====== Okuma Metni
Pandemi öncesinde hastaneye başvuran çocukların yüzde 30’unda gelişimsel dil gecikmesi problemi görülürken, pandemi döneminde bu oran yüzde 65’lere çıktı. Bu artışın arkasında en çok çocukların sosyal ortamdan izole olmaları ve dijital ekran ile daha fazla vakit geçirmeleri yer alıyor.
Dil ve Konuşma Terapisti Prof. Dr. Bülent Gündüz, 2 seneye yakın pandemi döneminde çocuklarda evde kalma ve ailelerin çocuklarıyla etkileşiminde yetersiz kalmaları nedeniyle özellikle 1-6 yaş grubundaki çocukların dil ve iletişim problemlerinin arttığını söyledi.
“DİL GELİŞİMLERİNDE GECİKMELER OLDU”
Gündüz, pandemi döneminde çocuklarda çok ciddi etkileşim ve iletişim problemleri ile karşı karşıya kaldıklarını dile getirerek, şöyle konuştu: “Pandemi öncesi rakamlara ve istatistiklere baktığımız zaman bize başvuran 100 çocuktan 30 tanesinde gelişimsel dil gecikmesi problemi görüyorduk. Fakat pandemi döneminde bu oranın yaklaşık yüzde 65’lere çıktığını gördük. Yani 2 katına kadar büyüyen bir problemle karşı karşıyayız. Pandemi döneminde ortaya çıkan iletişim ve etkileşim yetersizliği ile dil problemi 2 katına çıktı diyebiliriz. Sözel olarak kendini ifade etmeye başlayan; 1-6 yaş arasındaki tüm çocuklarda bu görülmeye başlandı; ama en çok erken çocukluk evresi dediğimiz 1-3 yaş grubu arasındaki çocuklarda bu sorunla karşı karşıya kaldık.”
============
__Yapılacak Görevler__:
1. Pandemi ve dil gecikmesi metninde "Gündüz, pandemi döneminde çocuklarda çok ciddi etkileşim" diye başlayan paragrafı ana bilgileri koruyarak madde listesi biçiminde yeniden yazın.
2. Pandemi ve dil gecikmesi metninde çocuklardaki dil ve iletişim problemlerinin artmasına yol açtığı belirtilen bütün etkenleri sıralayın.
3. Pandemi ve dil gecikmesi metnini son cümlesinden sonra sürdürün.
====== Verilen Bilgiler
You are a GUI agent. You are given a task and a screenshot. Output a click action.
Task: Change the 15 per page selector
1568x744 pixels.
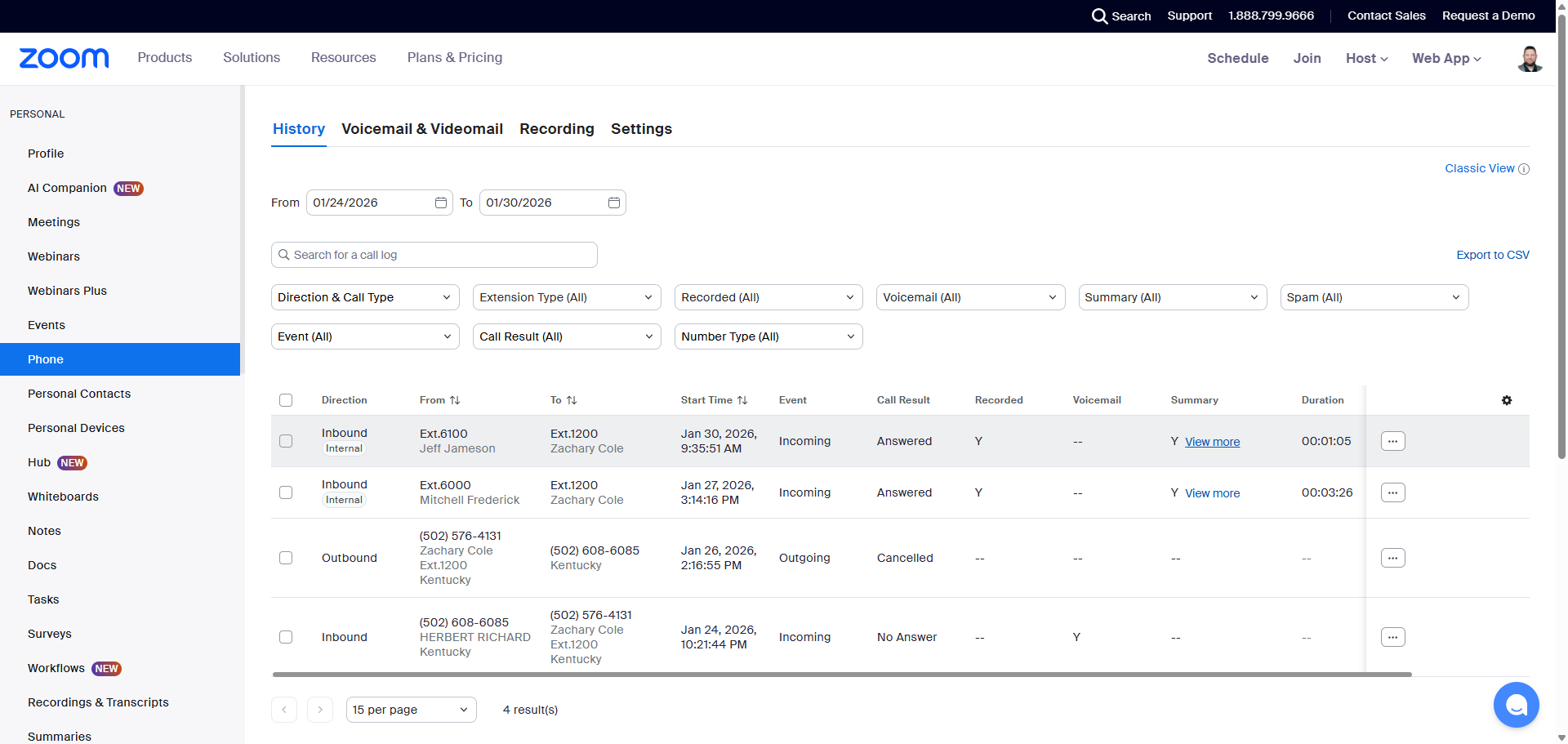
============
__Maddelere Göre Yanıtlar__:
1.
- Pandemi döneminde çocuklarda ciddi etkileşim ve iletişim problemleriyle karşılaşıldı.
- Pandemi öncesinde başvuran 100 çocuktan 30'unda gelişimsel dil gecikmesi görülüyordu.
- Pandemi döneminde bu oran yaklaşık yüzde 65'e çıktı, yani problem 2 katına kadar büyüdü.
- Sorun, sözel olarak kendini ifade etmeye başlayan 1-6 yaş arasındaki tüm çocuklarda görülmeye başlandı.
- En çok 1-3 yaş arasındaki erken çocukluk evresindeki çocuklar etkilendi.

2.
- Çocukların sosyal ortamdan izole olmaları
- Dijital ekranla daha fazla vakit geçirmeleri
- Evde kalma
- Ailelerin çocuklarıyla etkileşimde yetersiz kalmaları

3.
Prof. Dr. Gündüz, bunun önemli sorun olduğuna dikkat çekerek, “Bu sorun etkileşim ve iletişim problemlerinin arka planında sonuç olarak bir dil gelişim problemi ortaya çıkardı. Çocuklar özellikle uyaran eksikliğine bağlı olarak, akran etkileşiminin yetersizliğine bağlı olarak ve aynı zamanda pandemi döneminde ailelerle beraber evin içerisinde kalmalarına rağmen anne ve babanın işe odaklanması nedeniyle ekrana kilitlenmiş olarak kaldıkları için çocukların dil gelişimlerinde çok ciddi gecikmeler oldu ve bu gecikmelerde çocukların tüm gelişim alanlarını olumsuz yönde etkiledi. Yani pandemi çocukları çok ciddi olarak etkileyerek maalesef dil gelişimlerinde çok büyük problemlere yol açtı.” diye konuştu.
“AİLELER FARKINDA OLMALI”
Prof. Dr. Gündüz, bu tip rahatsızlıkları bulunan çocukların kronolojik yaşları olan gerçek yaşları ile dil yaşları arasında farklılık ortaya çıktığına dikkat çekerek, “Gelişimsel dil gecikmesi beraberinde birtakım sorunların da işareti olabilir. Atipik otizm ya da gelişimsel bozukluklar gibi problemlerin ön işareti de olabilir ve çocuk özellikle pandemi döneminde etkileşim bağlamında sorunlar yaşadığı için bu tür çocukları bu kapsamda değerlendirmek gerekir.” dedi.
Prof. Dr. Gündüz, ailelerin, çocuklarında bu sorunlardan kaçmamaları gerektiğini belirterek, “Örneğin bazı aileler ‘erkek çocuğu geç konuşur’ gibi bir anlayışla maalesef biraz bekliyorlar. Çocuklarımızın hayatındaki en önemli evre 0-2 ve 2-4 yaş aralığında nöroplastisitenin çok güçlü geliştiği dönemde çocuklarımıza bu imkanı tanımak lazım. Çocuk bu dönemi aktif olarak geçiremediği taktirde bu becerileri kazanmakta çok zorlanıyorlar. İlk olarak aileler farkında olmalı, bu durumu kabullenmeli ve etkileşim bağlamında çocukları ile çok iyi oynayarak uzman desteği ile beraber bu sorunların çözülebileceğini unutmamaları lazım.” diye konuştu.